With all that said, I find the evidence to be sufficient to find Counts 4, 5, 6, 7, 8, 9, 10 and 11 to be true.  They are, therefore, true.  I hereby revoke your unadjudicated probation, I now find you guilty of the offense of aggravated robbery, I assess your punishment at confinement in the Institutional Division for a period of 30 years.  You will be given credit for any and all time that you may be entitled to by law.  Have a good day, and good luck to you.

 

          Thereafter, Tingler filed a verified motion for new trial, asserting that the trial court’s severe sentence was the result of its misperception about Tingler’s involvement in the underlying offense.  Tingler asserted that he was not the gunman in the underlying aggravated robbery and that he was only present in the vehicle while his co-defendant committed the offense, outside Tingler’s presence.  The motion requested an evidentiary hearing so that he could present this mitigating evidence.  Without holding a hearing, the trial court overruled the motion for new trial.

After the trial court finds the defendant guilty during a hearing on a petition to proceed to adjudication, the defendant is entitled to a punishment hearing after the adjudication of guilt, and the trial judge must allow the accused the opportunity to present punishment evidence.  Issa v.
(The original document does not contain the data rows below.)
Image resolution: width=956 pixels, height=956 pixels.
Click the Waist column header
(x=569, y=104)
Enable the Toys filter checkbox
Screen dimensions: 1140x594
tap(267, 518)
State, 826 S.W.2d 159, 161 (Tex. Crim. App. 1992).  To preserve a complaint that the trial court erred in failing to hold a separate punishment hearing, the defendant must timely object or file a motion for new trial if not afforded the opportunity to object.  Vidaurri v. State, 49 S.W.3d 880, 885-86 (Tex. Crim. App. 2001); Hardeman v. State, 1 S.W.3d 689, 690 (Tex. Crim. App. 1999).


In its brief, the State concedes that Tingler was not provided an adequate opportunity to present mitigating evidence before sentencing “on the narrow issue of his actual role in the offense for which he had been adjudicated as it bears on punishment.”  (State’s Brief at 10-11).  The State also agrees that Tingler preserved his complaint by filing a motion for new trial.  Accordingly, we sustain Tingler’s first issue.

Because we are remanding for a punishment hearing, we need not address Tingler’s second issue.  But we note that he complains that the trial court erred by failing to hold an evidentiary hearing on his motion for new trial, and the State effectively concedes that the trial court abused its discretion in not holding a hearing on the motion.

          We affirm the judgment of conviction.  We reverse that portion of the judgment assessing punishment of a thirty-year sentence and remand this cause to the trial court for a punishment hearing consistent with this opinion.  Tex. Code Crim. Proc. Ann. art. 44.29(b) (Vernon Supp. 2005).

 

BILL VANCE

Justice

Before Chief Justice Gray,

Justice Vance, and

Justice Reyna

          (Chief Justice Gray dissenting)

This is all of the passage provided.